How to handle the difficulties of high mileage ?

Very often time crunched athletes have problems getting into the groove of running a lot. Still, they desire to compete in long distance races. You cannot compete or complete healthfully without the mileage needed to prepare your aerobic system. You aerobic system is what will be controlling your movements, therefore it will have a very straight forward effect on your joint, tendon, ligament, muscular or overall body health. The health of your aerobic system is what will be controlling even your digestion. The more mitochondria you have, the more fuel demand your body will propose to push you forward even better, the more gastric juices you will produce, the better you can digest, while in the meantime not only the size and the number of your mitochondria will increase, but the efficacy of those too. This will mean lower heart rate on the same effort, less blood flow needed for the body, the more blood ready for the gut, the better the digestion it is and so on.

When you are aerobically ready, your race will be easier on the body. Not slower or faster, but easier. Not easier as an effort, easier on the body.

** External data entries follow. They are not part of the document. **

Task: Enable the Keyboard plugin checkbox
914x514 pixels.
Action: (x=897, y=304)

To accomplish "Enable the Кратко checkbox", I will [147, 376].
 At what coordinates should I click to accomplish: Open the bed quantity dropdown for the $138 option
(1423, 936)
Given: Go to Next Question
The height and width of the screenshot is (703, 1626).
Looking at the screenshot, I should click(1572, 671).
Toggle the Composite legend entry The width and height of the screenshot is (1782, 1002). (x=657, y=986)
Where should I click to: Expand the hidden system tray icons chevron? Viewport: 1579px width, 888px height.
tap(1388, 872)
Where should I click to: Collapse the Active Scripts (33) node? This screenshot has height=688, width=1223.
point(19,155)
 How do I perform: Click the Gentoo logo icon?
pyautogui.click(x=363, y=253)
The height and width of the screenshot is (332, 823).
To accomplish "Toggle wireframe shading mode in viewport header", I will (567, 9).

You will be better ready for the race, but recovering way faster too. A lot of people associate high volume with fatigue and sickness and tiredness and foggy brain. Often it is the case, because of badly chosen intensity levels. Normally high volume should be on the contrary. Easy done. Go out in the morning, do 2km speed walk + 5minute mobility + 3k jogging + 5minute educatives + 15min slowly increasing intensity + 5min educatives + leg-swings + accelerations + main-set + cooldown. I mean 20km or 25 just flies by. No time for a 2h workout ? Just start out. You go and do what you can, what is 3k or 5k. Do not be discouraged. Some athletes are mentally let down, even before they put on their shoes. Go and do your 5k run in the morning, cause you never know, that an appointment is cancelled in the afternoon or your boss will let you go earlier and you can go for another 8k run. 13km is not as good as 25km, but it is 1000000% better then zero kilometer. Also, maybe you can go for a 5km additional speed-walk with the wife and do some strength and conditioning in the evening. Just roll with the day. Doing what you can is better than doing nothing.

Some people have 3 to 4hours in a day. It is not ideal if it was not a constant time for sure, but you can go out and run 3 – 4 – 5 times a day if needed. That will prepare your body at least for the by monthly long run. Also, once you got into the groove, you’ll see that this way the impact and recovery is way faster, than from single efforts. Doubles and triples are good. I like to add some strength training too to these runs. 4km run + 5 x 8dips. Then 3km run and 1 x 150lunges. Then 5km run in the evening and 5 x 20 leg raises for the core.
You must be smart. When you have 45minutes, it doesn’t mean a 45min run. I hate to rush. 5min to change and get to the street and find GPS. 20min run. 5min for shower and dressing up, 15min to sit down, chill, eat a snack and get back the mind to work.